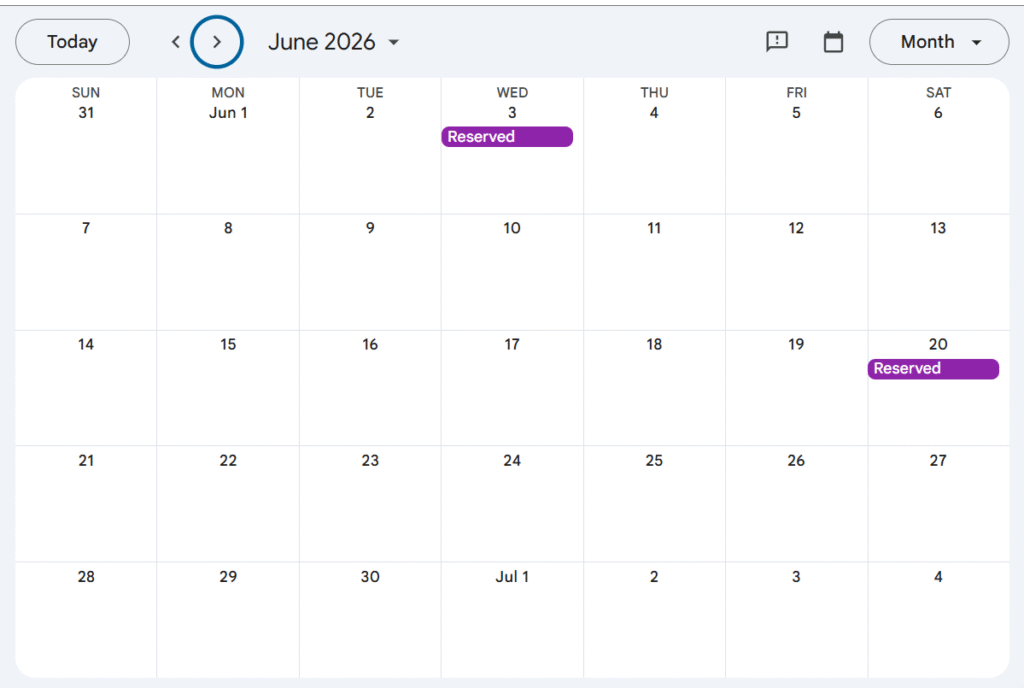Select date 9 in Tuesday column

tap(370, 229)
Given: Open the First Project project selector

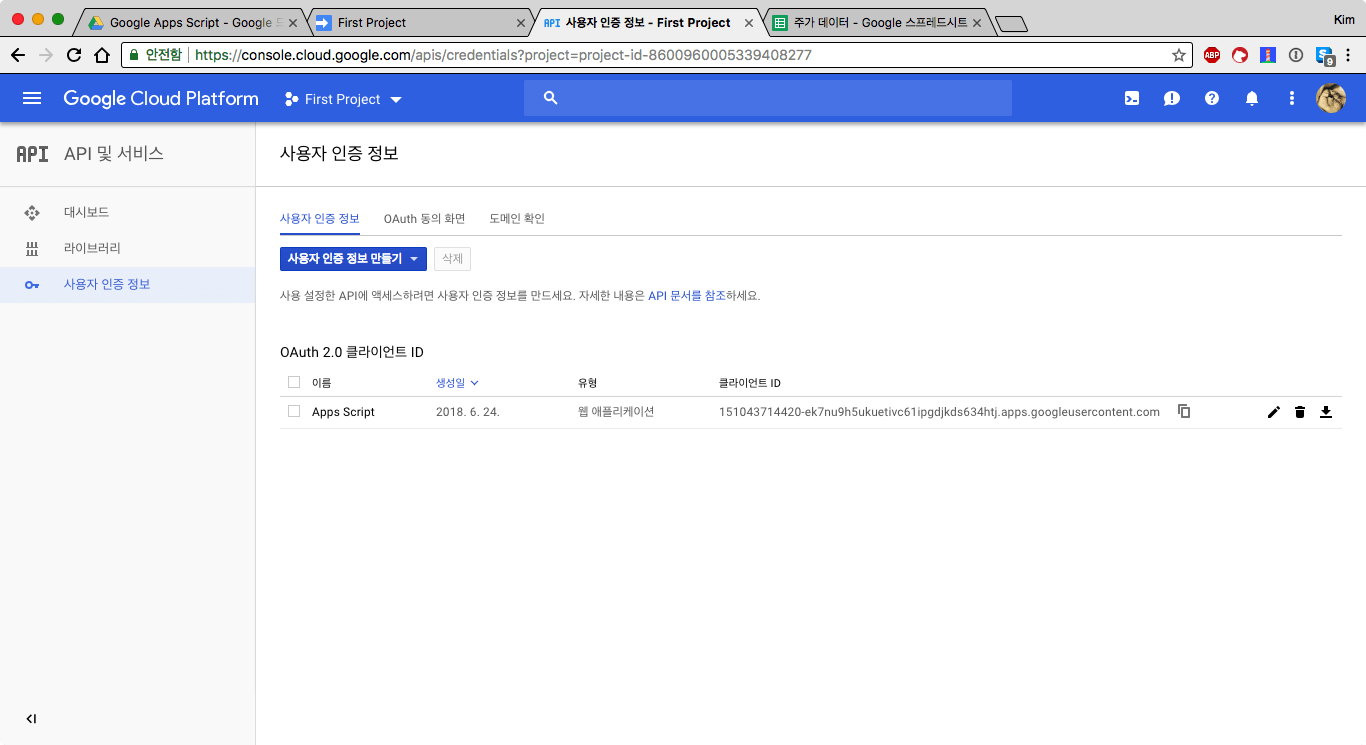Looking at the screenshot, I should click(342, 99).
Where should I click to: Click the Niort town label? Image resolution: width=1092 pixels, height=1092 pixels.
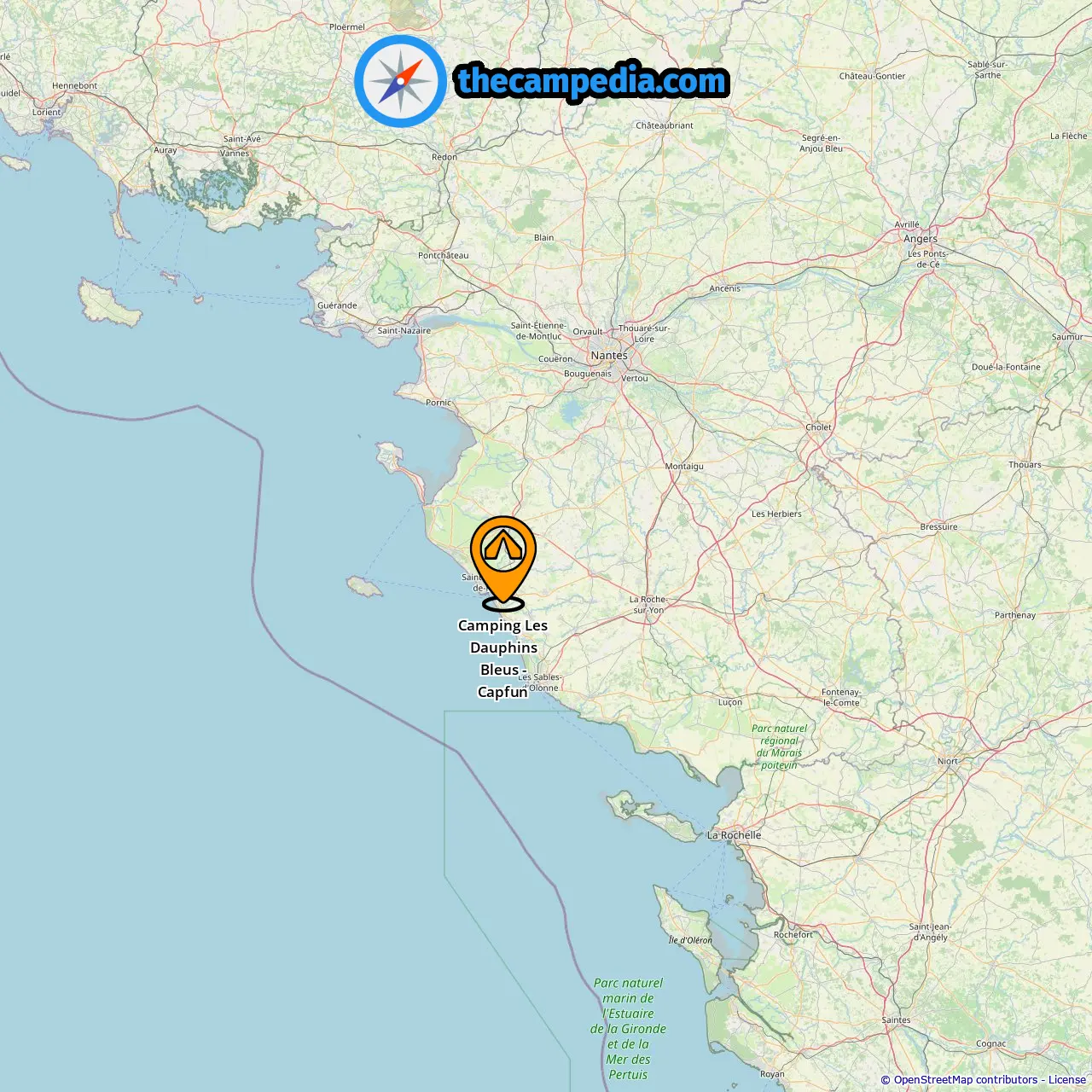[948, 761]
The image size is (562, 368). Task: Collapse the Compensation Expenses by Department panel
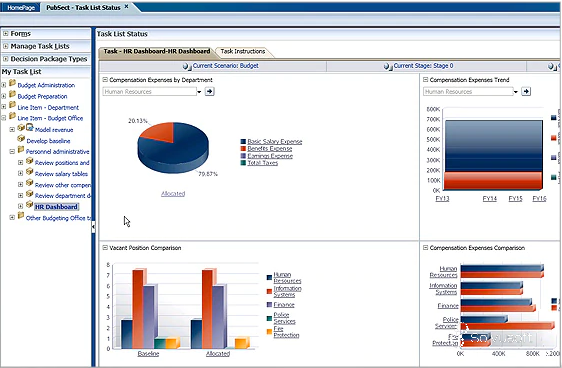[105, 80]
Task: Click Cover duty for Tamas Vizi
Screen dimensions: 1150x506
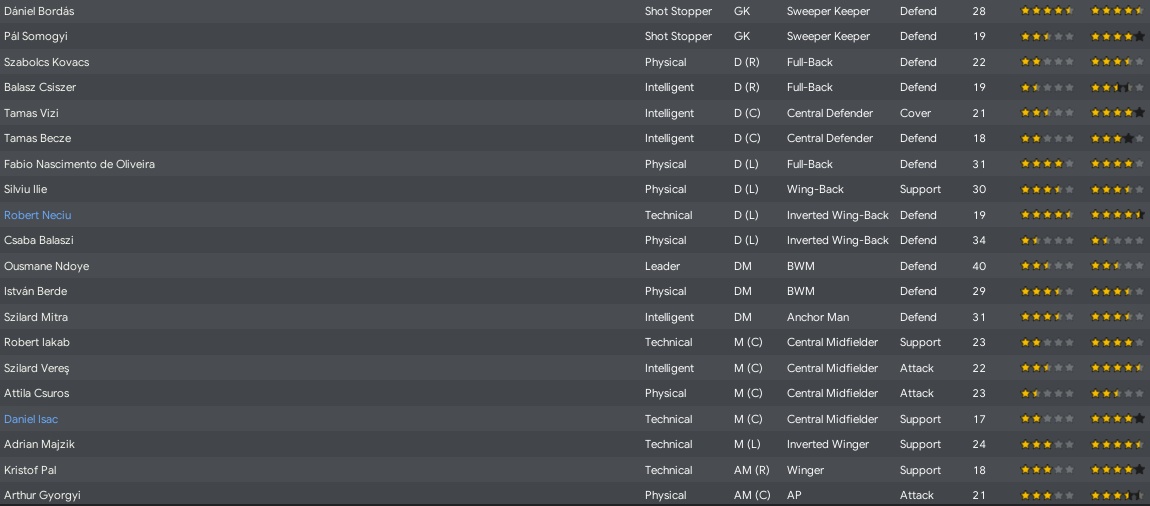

What you should do.
Take the lines from the one holding "Given: Open the" through the final line of the listing above and copy them exactly, both ends included, with no pictures.

Result.
Given: Open the First Project project selector

Looking at the screenshot, I should click(342, 99).
Where should I click to: Click the Niort town label? Image resolution: width=1092 pixels, height=1092 pixels.
[948, 761]
The image size is (562, 368). Task: Collapse the Compensation Expenses by Department panel
[105, 80]
Task: Click Cover duty for Tamas Vizi
Screen dimensions: 1150x506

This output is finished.